══ TEXTO PROPORCIONADO

Era Adela Azcuy y lucía los grados de capitana del Ejército Libertador. A lo largo de nuestras gestas libertarias, la mujer cubana probó su arrojo y entereza en la emigración y en la manigua. No solo recabó fondos y medicamentos para la lucha y confeccionó los uniformes de los libertadores, sino que tuvo un papel destacadísimo en la atención de los hospitales de sangre, como abanderada y mensajera. Muchas de ellas se negaron a aceptar los lugares que se les asignaron en la impedimenta de la tropa, y reclamaron un puesto en la línea de combate.
Adela no fue solo una de ellas. Fue al parecer la primera en hacerlo en la Guerra del 95. Estaba preparada para la revolución. Sabía manejar las armas, montaba bien a caballo y tenía vastos conocimientos de farmacia y medicina. Al frente de una partida de 12 hombres se alzó en armas el 14 de febrero de 1896 para incorporarse a la tropa volante de Miguel Lores, capitán proveniente de la columna invasora de Maceo.
No demoró el coronel Antonio Varona en citarla a su presencia para comunicarle que resultaba imposible acceder a su pretensión de incorporarse al servicio activo de las armas. Ordenanzas militares vigentes lo prohibían y no se registraba hasta ese momento alistamiento femenino alguno. Insistió Adela; lo hizo con tanta vehemencia que ganó las simpatías de los combatientes. El mismo coronel se sensibilizó y la admitió en la tropa como parte del Servicio Sanitario, pero no como soldado. Tres semanas después era ascendida a subteniente de Sanidad y no por eso dejó de insistir, con una brusquedad siempre tolerada por sus jefes, que le se permitiera entrar en combate.

════

▶ CONSIGNA 1: Transcribe del texto sobre Adela Azcuy el fragmento comprendido entre "Adela no fue" y "invasora de Maceo.", ambos incluidos.
▶ CONSIGNA 2: Prolonga el texto sobre Adela Azcuy a partir de su última oración.
El listado que sigue no hace falta para resolver nada.

══ DATOS SUMINISTRADOS

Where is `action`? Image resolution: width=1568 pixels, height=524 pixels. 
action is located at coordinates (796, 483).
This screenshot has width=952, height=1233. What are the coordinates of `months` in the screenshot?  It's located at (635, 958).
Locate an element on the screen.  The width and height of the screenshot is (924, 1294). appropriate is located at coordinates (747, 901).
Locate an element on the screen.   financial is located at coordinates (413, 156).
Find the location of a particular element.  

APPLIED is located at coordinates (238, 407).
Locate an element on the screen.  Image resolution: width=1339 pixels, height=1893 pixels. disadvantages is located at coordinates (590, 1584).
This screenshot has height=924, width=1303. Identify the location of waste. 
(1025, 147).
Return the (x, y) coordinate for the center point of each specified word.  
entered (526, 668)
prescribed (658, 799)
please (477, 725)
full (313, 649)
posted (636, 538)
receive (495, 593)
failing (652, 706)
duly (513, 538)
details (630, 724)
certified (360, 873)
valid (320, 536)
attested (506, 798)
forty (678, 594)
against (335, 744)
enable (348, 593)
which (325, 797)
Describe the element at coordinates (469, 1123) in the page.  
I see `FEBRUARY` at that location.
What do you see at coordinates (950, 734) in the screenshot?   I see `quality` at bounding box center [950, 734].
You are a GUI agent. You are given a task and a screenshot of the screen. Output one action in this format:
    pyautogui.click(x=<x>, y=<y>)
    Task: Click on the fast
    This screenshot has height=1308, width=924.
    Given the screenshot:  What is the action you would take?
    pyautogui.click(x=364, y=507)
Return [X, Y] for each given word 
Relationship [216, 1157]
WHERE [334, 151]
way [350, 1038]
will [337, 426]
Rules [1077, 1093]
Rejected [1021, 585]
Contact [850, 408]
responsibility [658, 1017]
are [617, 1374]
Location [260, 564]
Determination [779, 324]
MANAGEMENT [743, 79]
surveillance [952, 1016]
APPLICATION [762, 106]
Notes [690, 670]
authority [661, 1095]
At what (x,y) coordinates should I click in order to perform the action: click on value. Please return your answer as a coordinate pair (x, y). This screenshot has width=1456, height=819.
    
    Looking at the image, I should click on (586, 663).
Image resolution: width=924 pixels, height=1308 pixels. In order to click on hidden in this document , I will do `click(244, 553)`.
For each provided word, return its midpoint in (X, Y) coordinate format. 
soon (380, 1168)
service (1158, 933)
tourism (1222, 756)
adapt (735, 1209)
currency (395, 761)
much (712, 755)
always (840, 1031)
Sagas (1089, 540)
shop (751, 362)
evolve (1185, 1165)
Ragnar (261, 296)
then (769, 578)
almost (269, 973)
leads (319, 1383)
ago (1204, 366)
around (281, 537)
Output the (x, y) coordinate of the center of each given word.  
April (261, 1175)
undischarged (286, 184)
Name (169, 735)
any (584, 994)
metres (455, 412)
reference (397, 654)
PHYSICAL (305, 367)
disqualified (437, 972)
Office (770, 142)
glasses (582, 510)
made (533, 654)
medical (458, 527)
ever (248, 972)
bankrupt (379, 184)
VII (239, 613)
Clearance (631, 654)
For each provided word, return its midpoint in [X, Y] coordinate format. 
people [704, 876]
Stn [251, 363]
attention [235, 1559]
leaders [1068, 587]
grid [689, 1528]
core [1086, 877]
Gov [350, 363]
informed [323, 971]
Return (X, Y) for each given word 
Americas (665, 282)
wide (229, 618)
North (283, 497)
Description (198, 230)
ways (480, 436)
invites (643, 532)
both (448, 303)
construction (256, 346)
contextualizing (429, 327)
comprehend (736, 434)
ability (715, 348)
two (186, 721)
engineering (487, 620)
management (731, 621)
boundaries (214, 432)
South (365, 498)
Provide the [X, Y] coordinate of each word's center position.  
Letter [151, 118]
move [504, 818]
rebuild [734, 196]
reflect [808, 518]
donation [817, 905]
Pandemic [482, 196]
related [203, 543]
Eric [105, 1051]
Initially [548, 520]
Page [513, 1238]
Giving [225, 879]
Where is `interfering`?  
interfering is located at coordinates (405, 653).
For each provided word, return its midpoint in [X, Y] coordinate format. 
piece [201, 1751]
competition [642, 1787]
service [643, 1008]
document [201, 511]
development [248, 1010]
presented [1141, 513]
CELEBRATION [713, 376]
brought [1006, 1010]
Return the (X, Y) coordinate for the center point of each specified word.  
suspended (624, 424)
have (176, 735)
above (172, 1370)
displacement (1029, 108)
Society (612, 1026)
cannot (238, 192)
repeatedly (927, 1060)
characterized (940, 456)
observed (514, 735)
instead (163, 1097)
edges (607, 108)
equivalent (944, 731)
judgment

════

▶ RESULTADO 1:
Adela no fue solo una de ellas. Fue al parecer la primera en hacerlo en la Guerra del 95. Estaba preparada para la revolución. Sabía manejar las armas, montaba bien a caballo y tenía vastos conocimientos de farmacia y medicina. Al frente de una partida de 12 hombres se alzó en armas el 14 de febrero de 1896 para incorporarse a la tropa volante de Miguel Lores, capitán proveniente de la columna invasora de Maceo.

▶ RESULTADO 2:
Junto a Antonio Maceo hizo Adela Azcuy la etapa final de la Invasión. Participó en reñidas acciones como las de Loma Blanca, El Guao, Loma Pañuela, Montezuelo, Cacarajícara… «Valiente, entusiasta y arrojada —escribe el investigador Armando O. Caballero—, le gustaba figurar en la línea de fuego… y no pocas veces combatía como tirador frente al enemigo, sin que dejara de tomar parte como soldado de caballería en violentas cargas al machete».
Adela había estado casada, en primeras nupcias, con un camagüeyano apuesto y amable y de definidas ideas separatistas. Era licenciado en Farmacia y juntos montaron una botica en Viñales. El hombre murió y Adela volvió a casarse, esta vez con un español, también farmacéutico y que había sido ayudante de su anterior esposo. Tenían ideas radicalmente contrarias con relación a la independencia de Cuba, pero el matrimonio prefería no enarbolarlas para no romper la tranquilidad hogareña. Esa paz hizo crisis cuando, a partir del 24 de febrero de 1895, cada uno comenzó a mostrarse como lo que era. Mencionó Adela su intención de irse a la manigua insurrecta, y él, burlándose, respondió que no era ella capaz de matar a un pollo. No se habían apagado aún las risotadas del marido cuando la mujer, revólver en mano, le disparó sin acertar. Ese mismo día decidieron cerrar la botica y se separaron. Cogerían caminos diferentes. Ella salió rumbo a Hoyo Colorado, a unirse a los mambises; él se alistó en el Ejército colonial, donde permaneció hasta la derrota española.